Having demonstrated comparable accuracy and unchanged computational cost, the authors apply FO‑DFT‑LDA to a challenging class of systems: acenes (linear poly‑benzenes) of increasing length. Acenes are known to develop strong static correlation as the number of fused benzene rings grows, making the singlet‑triplet energy gap (ST gap) a stringent test for any electronic‑structure method. The calculated ST gaps decrease monotonically with chain length, approaching a value smaller than 0.1 kcal mol⁻¹ in the limit of an infinite polyacene. This trend matches experimental extrapolations and high‑level ab‑initio results obtained with methods such as CCSDT, DMRG, and FCIQMC.
A further insight comes from the analysis of the natural‑orbital occupation numbers obtained in the SCF solution. For short acenes the occupations are close to 2 (fully occupied) or 0 (empty), but as the chain length increases several frontier orbitals acquire occupations near 1.0 – 1.5, i.e., roughly 0.5 per spin. This pattern signals the emergence of a polyradical singlet ground state: many electrons become effectively unpaired yet remain overall spin‑singlet due to antiferromagnetic coupling. The authors thus provide a clear electronic‑structure picture of the transition from a closed‑shell singlet to a multi‑radical singlet as the π‑system expands.

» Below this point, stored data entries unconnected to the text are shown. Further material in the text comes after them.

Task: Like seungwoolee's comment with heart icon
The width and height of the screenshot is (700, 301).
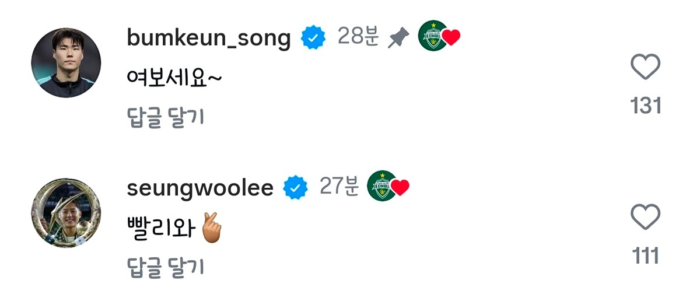Action: 646,218
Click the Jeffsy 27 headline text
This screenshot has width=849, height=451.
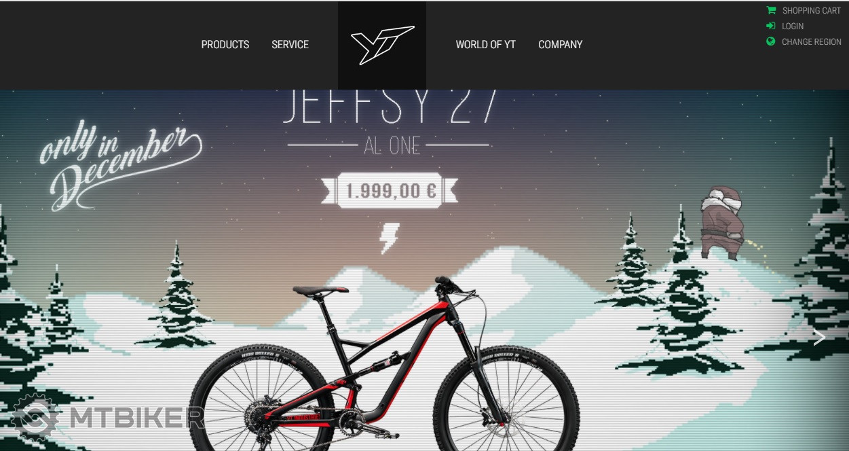point(390,107)
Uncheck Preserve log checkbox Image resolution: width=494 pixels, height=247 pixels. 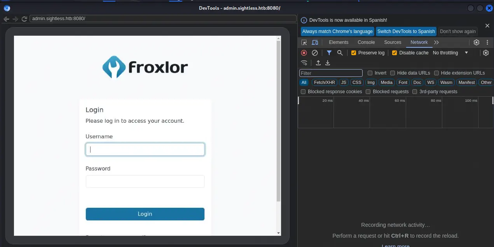tap(354, 53)
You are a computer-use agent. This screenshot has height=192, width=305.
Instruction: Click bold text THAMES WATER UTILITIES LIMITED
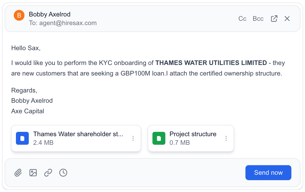tap(211, 63)
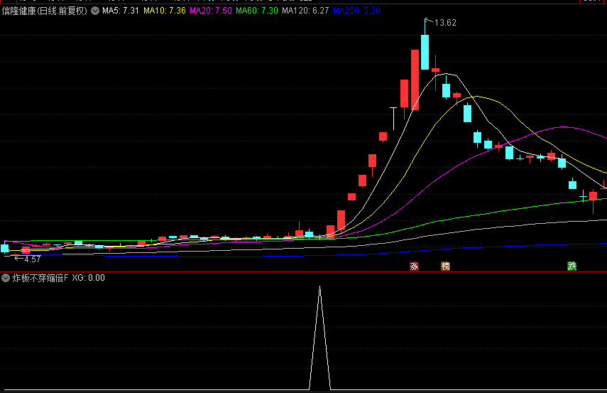The width and height of the screenshot is (607, 393).
Task: Click the green MA60 value label
Action: [x=256, y=11]
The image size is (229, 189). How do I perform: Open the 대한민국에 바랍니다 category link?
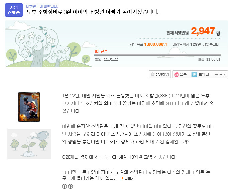[42, 6]
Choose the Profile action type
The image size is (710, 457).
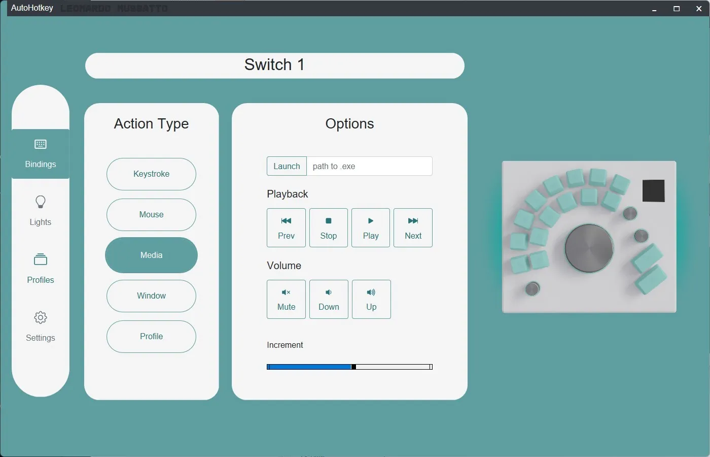tap(151, 336)
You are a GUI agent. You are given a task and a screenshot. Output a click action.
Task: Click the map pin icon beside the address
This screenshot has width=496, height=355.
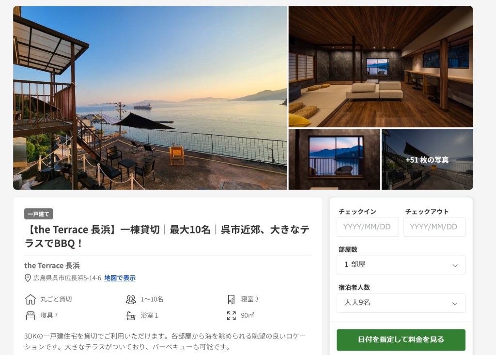28,278
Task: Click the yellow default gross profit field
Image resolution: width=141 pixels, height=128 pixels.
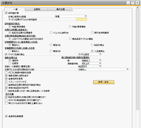Action: pos(81,19)
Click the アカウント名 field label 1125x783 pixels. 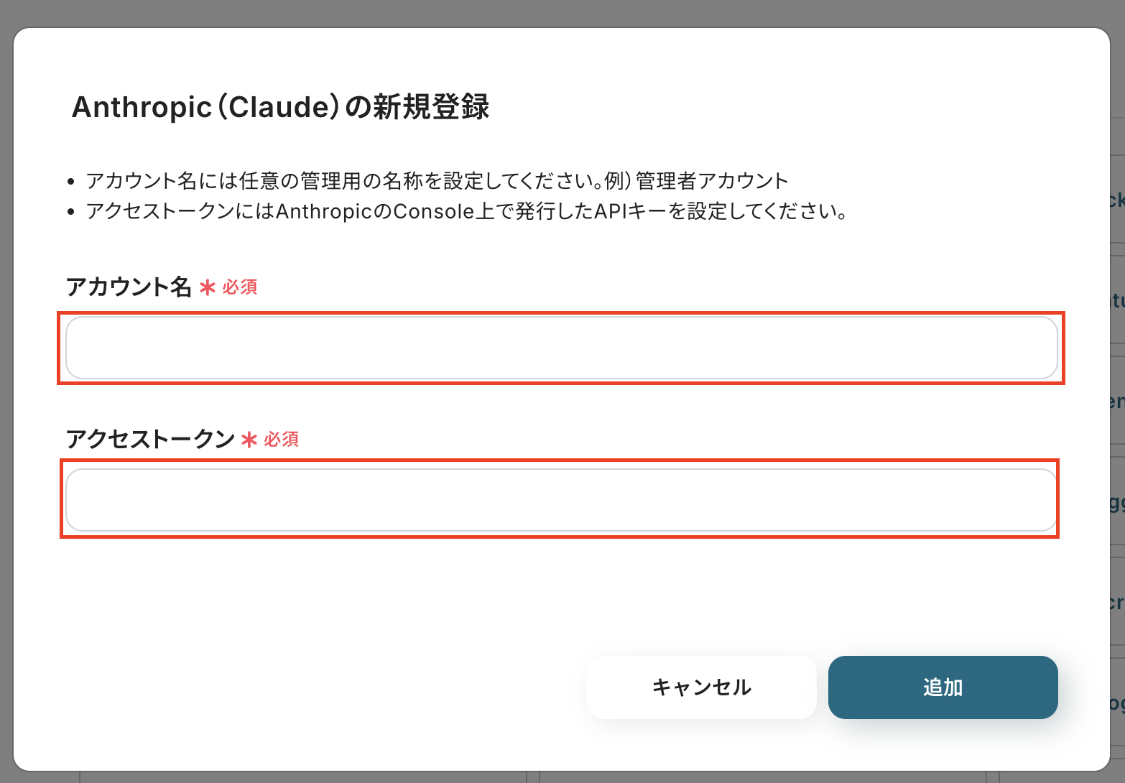pyautogui.click(x=129, y=287)
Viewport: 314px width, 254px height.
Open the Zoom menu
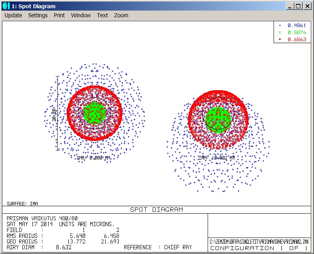pos(121,15)
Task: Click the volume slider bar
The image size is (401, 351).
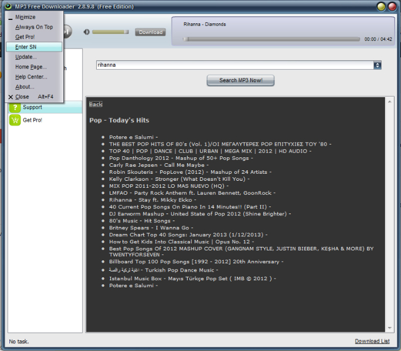Action: [110, 32]

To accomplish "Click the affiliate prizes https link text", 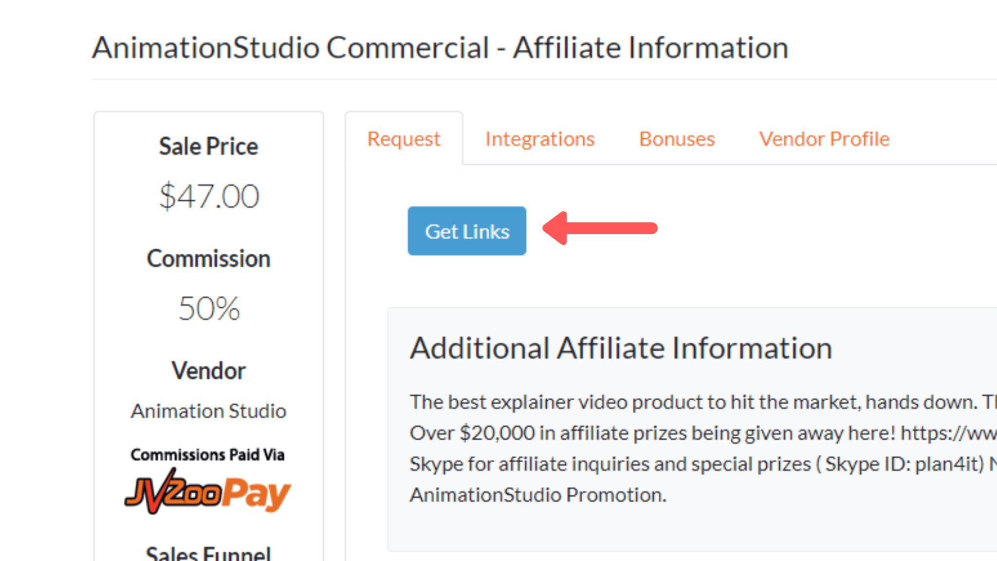I will pyautogui.click(x=948, y=433).
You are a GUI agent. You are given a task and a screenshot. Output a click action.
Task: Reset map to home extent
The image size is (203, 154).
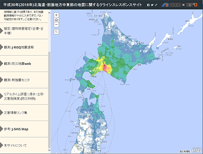[x=56, y=20]
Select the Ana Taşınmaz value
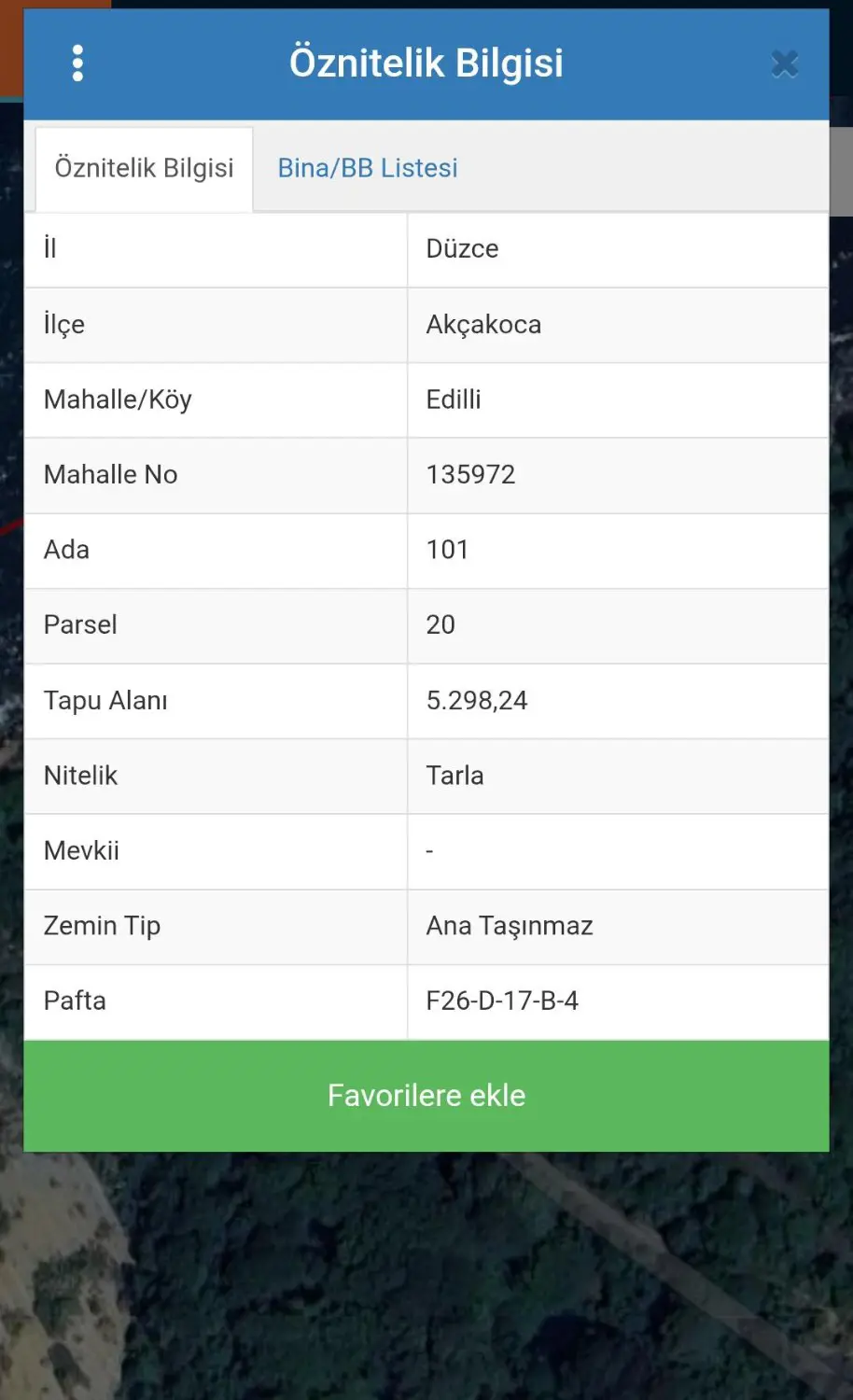 [x=510, y=926]
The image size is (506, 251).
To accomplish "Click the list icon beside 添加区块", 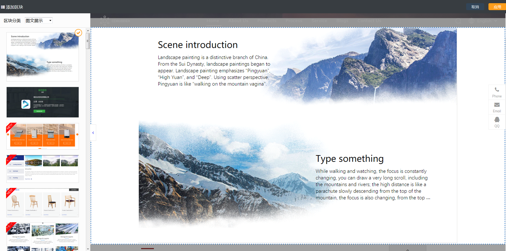I will 3,7.

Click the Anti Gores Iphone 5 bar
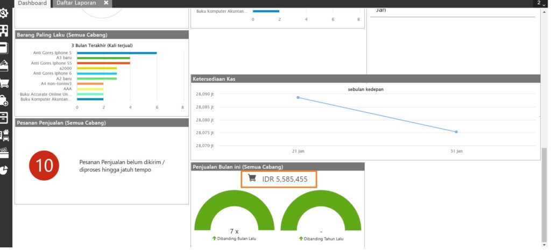click(116, 53)
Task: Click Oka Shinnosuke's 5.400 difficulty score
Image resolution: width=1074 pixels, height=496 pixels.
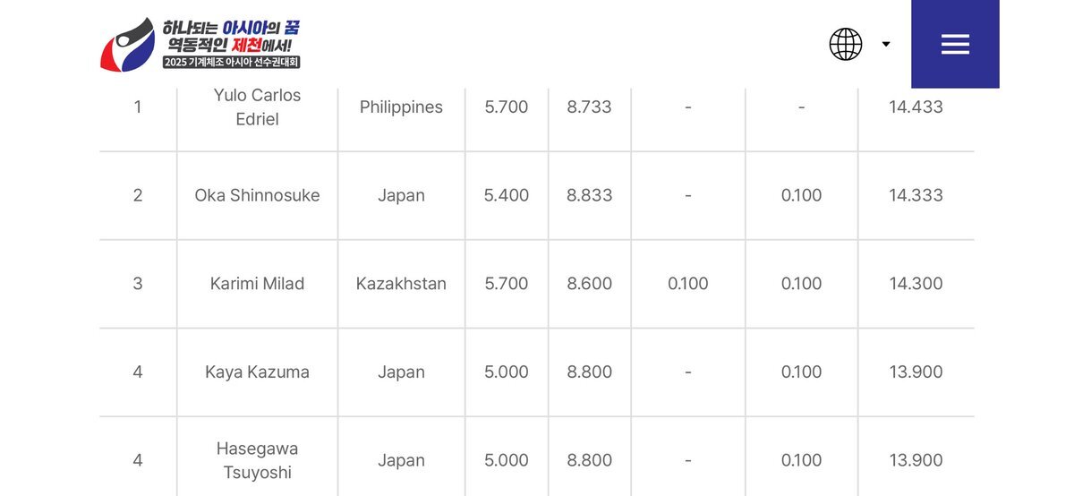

In summary, the paper demonstrates that allowing fractional orbital occupations within a conventional LDA functional yields a method that (i) captures static correlation in multi‑reference systems without sacrificing the efficiency of standard KS‑LDA, (ii) retains high accuracy for ordinary single‑reference chemistry, and (iii) offers a physically transparent description of polyradical character in extended conjugated molecules. The approach opens a practical route to treat strongly correlated electrons in large molecular systems, bridging the gap between inexpensive DFT and expensive multi‑reference wave‑function techniques.